One supplier said there would need to be greater visibility around how deals are conducted, not only in multiple retailers but right across buying.

Michael Saunders, managing director of Bibendum, said: "If you do business with Tesco you've got to be prepared for a challenging and robust relationship. That's the buyer's job. They hire people who are very good at procurement."

Jeremy Rockett, former marketing director at González Byass UK, echoed this sentiment, saying: "They [Tesco buyers] were completely fair and upfront, although really tough.

"At the start Gonzalez Byass was quite reliant on the supermarkets with its sherry business - diversifying meant it wasn't overly reliant on one element of the market. When I worked at Marks & Spencer we had a rule that no supplier should supply more than 60% of their business to M&S."

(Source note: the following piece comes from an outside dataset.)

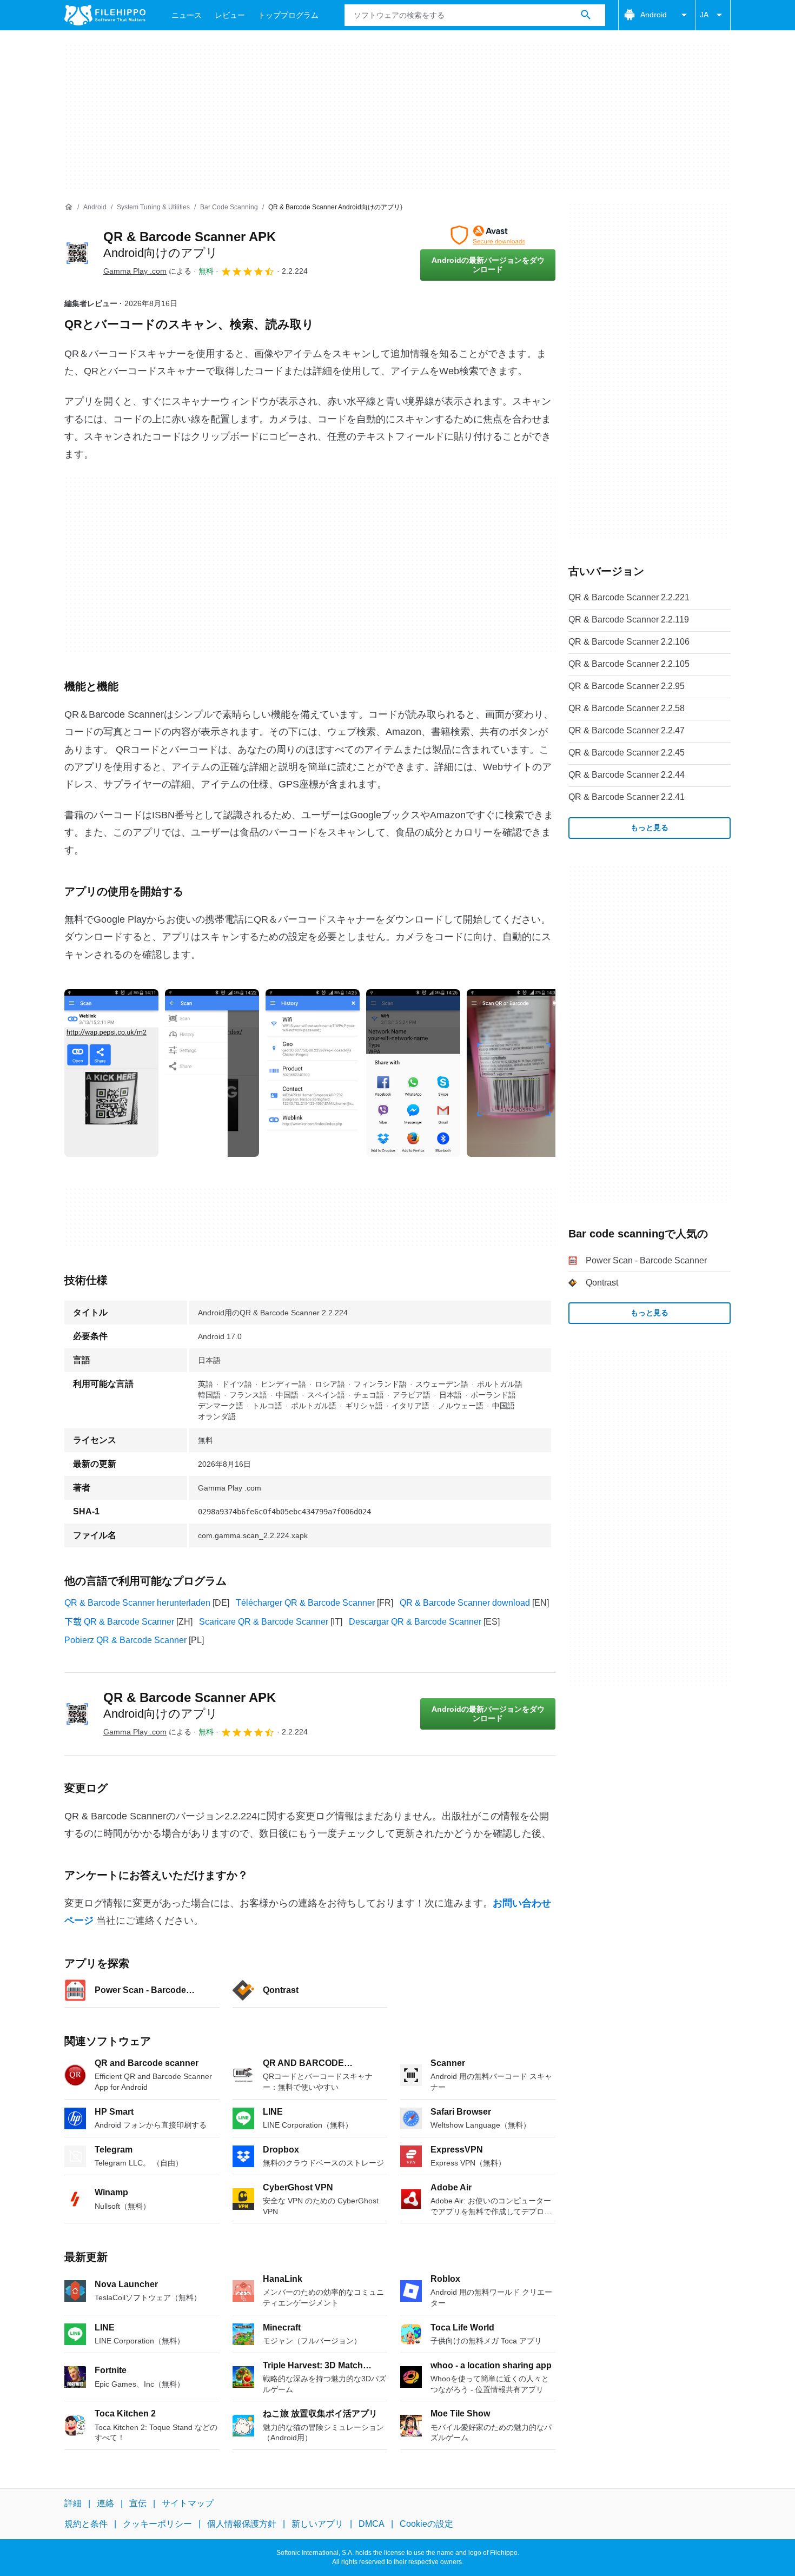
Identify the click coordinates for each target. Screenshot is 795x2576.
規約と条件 (86, 2524)
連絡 (105, 2503)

But he warned that "the supermarkets are always going to be around. Tesco has 28% market share - to walk away from Tesco would be mad," he said.

He said suppliers should be engaging more with Lidl, Aldi and independents in the future, given market trends.

Another supplier said Tesco often made it tricky to get paid on time for invoices, which they would query and then tell suppliers to contact their purchase ledger department, based in Bangladesh. Since Bangladeshi working hours do not correspond directly with the UK, this meant payments "take that bit longer". However, if the retailer wanted money from you - it just deducted it instantly from your next invoice. "They were collecting money before paying it out."